Digging into the code I see that regardless of the --get-indirect flag it's computing a full pointer analysis: https://github.com/HexHive/SieveFuzz/blob/1751673ed6c56b7dc69b71ef07ace49867e3cfa4/patches/svf/svf-ex.cpp#L101-L113
For reference, see SVF's code:
createAndersenWaveDiffcallsanalyze: https://github.com/SVF-tools/SVF/blob/a99ee34ed34a67ce72f028ca9dbd8005b5463d05/include/WPA/Andersen.h#L427-L436Andersen::analyze: https://github.com/SVF-tools/SVF/blob/a99ee34ed34a67ce72f028ca9dbd8005b5463d05/lib/WPA/Andersen.cpp#L106-L128
Hence, regardless of the --get-indirect flag, SieveFuzz is using a call graph augmented with the indirect edges found by PTA.
In case the --get-indirect flag is given, it will also add the indirect edges from the PTA to the ICFG.

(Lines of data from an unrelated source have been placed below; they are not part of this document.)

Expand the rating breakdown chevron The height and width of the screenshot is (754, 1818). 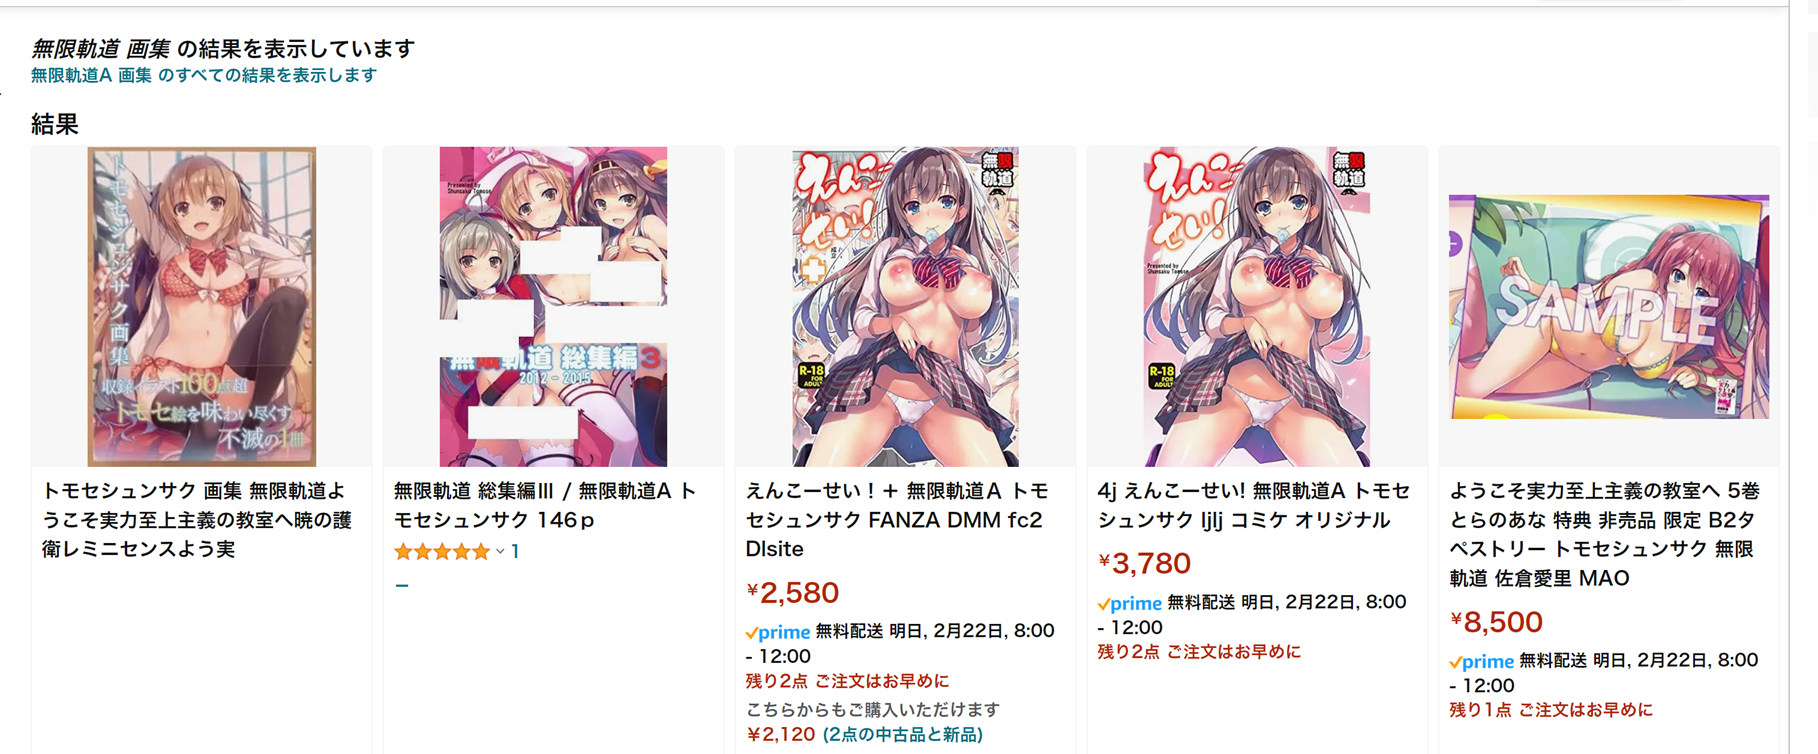(x=500, y=552)
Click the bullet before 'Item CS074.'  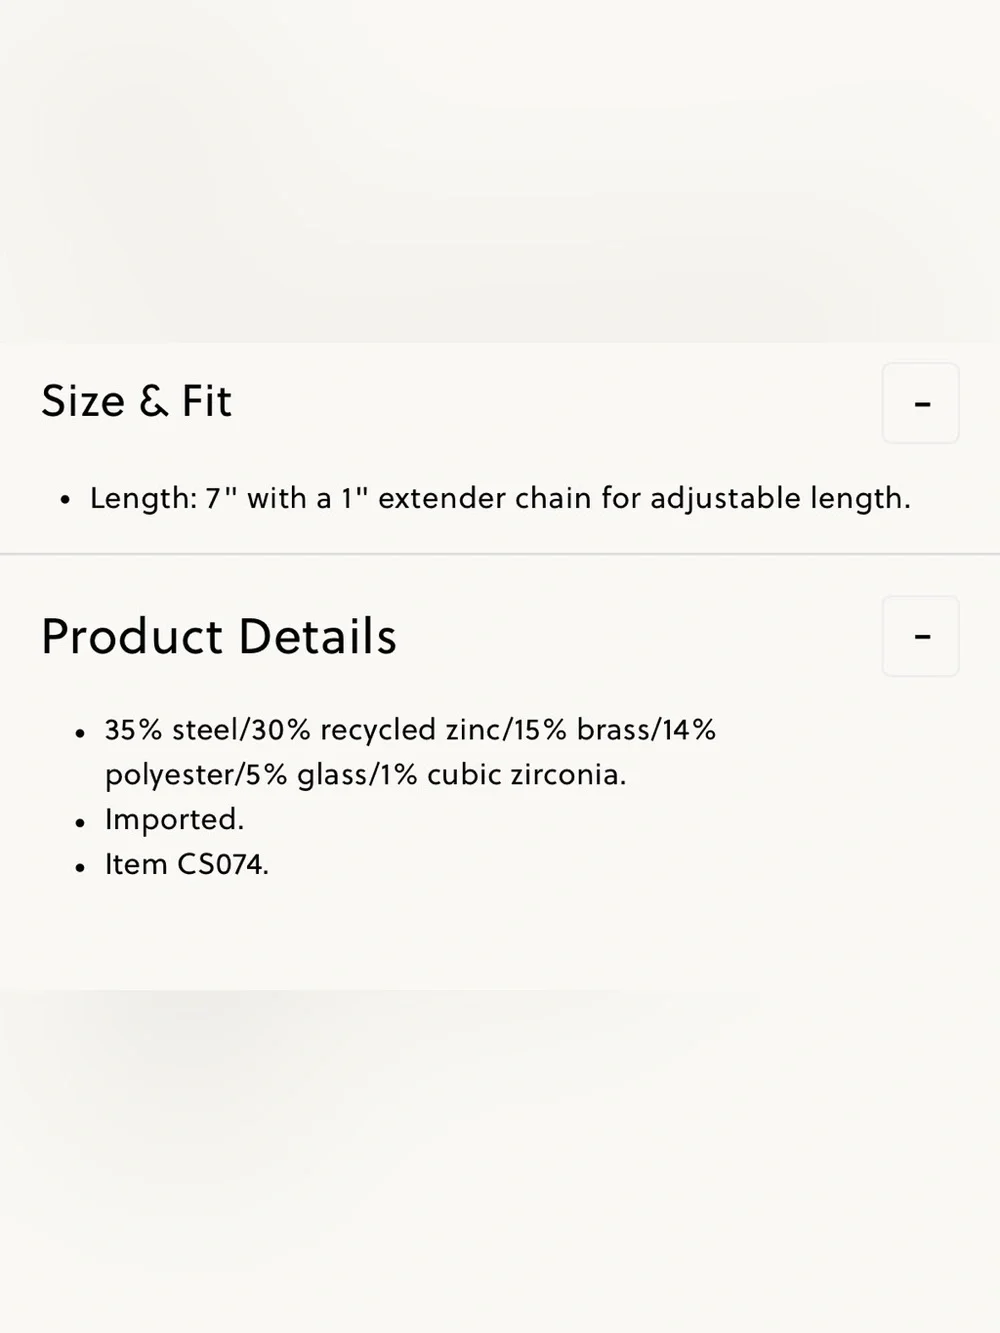80,868
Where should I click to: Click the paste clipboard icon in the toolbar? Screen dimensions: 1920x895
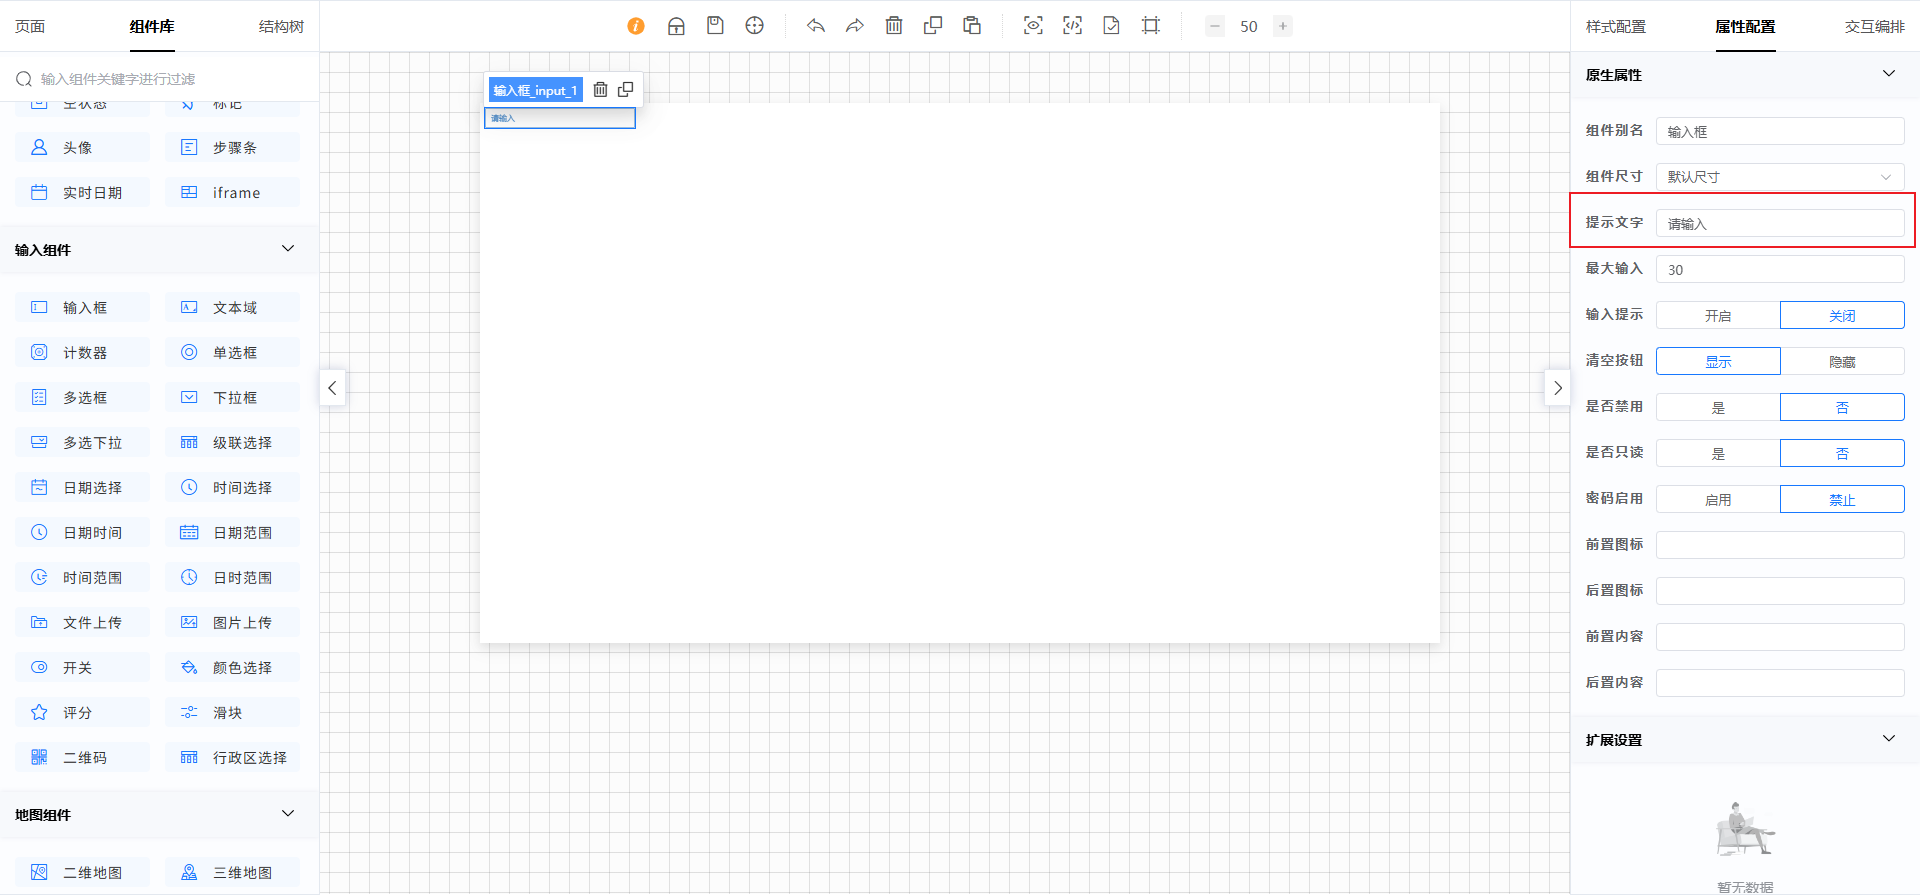pos(972,26)
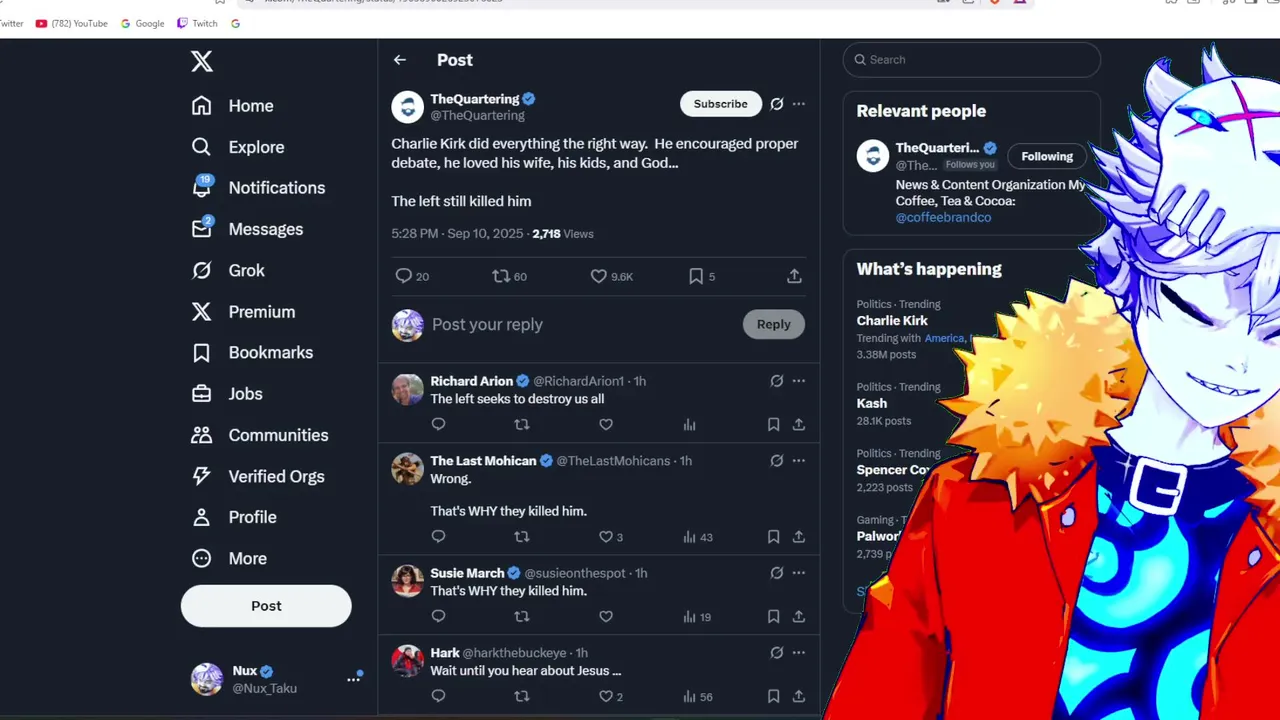The image size is (1280, 720).
Task: Open the @coffeebrandco link
Action: click(944, 217)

Given that the paper does not discuss the use of PTA, I was wondering if the intended use of SieveFuzz (i.e. what is evaluated in the paper) is with or without PTA and the --get-indirect flag.
Thanks a lot for your interest and sorry for the late reply! As you correctly pointed out, we do use a PTA callgraph and then add those edges to the ICFG. This was intended as an optimization/ease-of-implementation tactic where instead of creating new edges from scratch in the ICFG upon being observed dynamically we instead would follow through on indirect edges overlaid on top of this ICFG during our reachability analysis only if we had seen that indirect edge dynamically before. For the purposes of the evaluation, we had the PTA callgraph along with the --get-indirect flag turned on for all targets. The only exception was mJS where we turned the --get-indirect flag turned off because the version of SVF we used at the time would segfault trying to overlay the indirect call edges onto the ICFG.
Let me know if you have any further questions.
@prashast Thanks for the explanation.
Unfortunately I've not been able to run PTA on some targets from the MAGMA dataset. PHP goes out-of-memory on a machine with 128GB of RAM and others (e.g., openssl, sqlite, etc.) consume tens of GBs making it impossible to run a decent amount of instances in parallel (for evaluation purposes).
Would it be possible to patch the prototype and not use PTA but add the indirect edges to the graphs as they're discovered?
Also, the version of SVF used in this prototype is quite old. Newer version haven't changed the API much but have lots of improvements and bug fixes.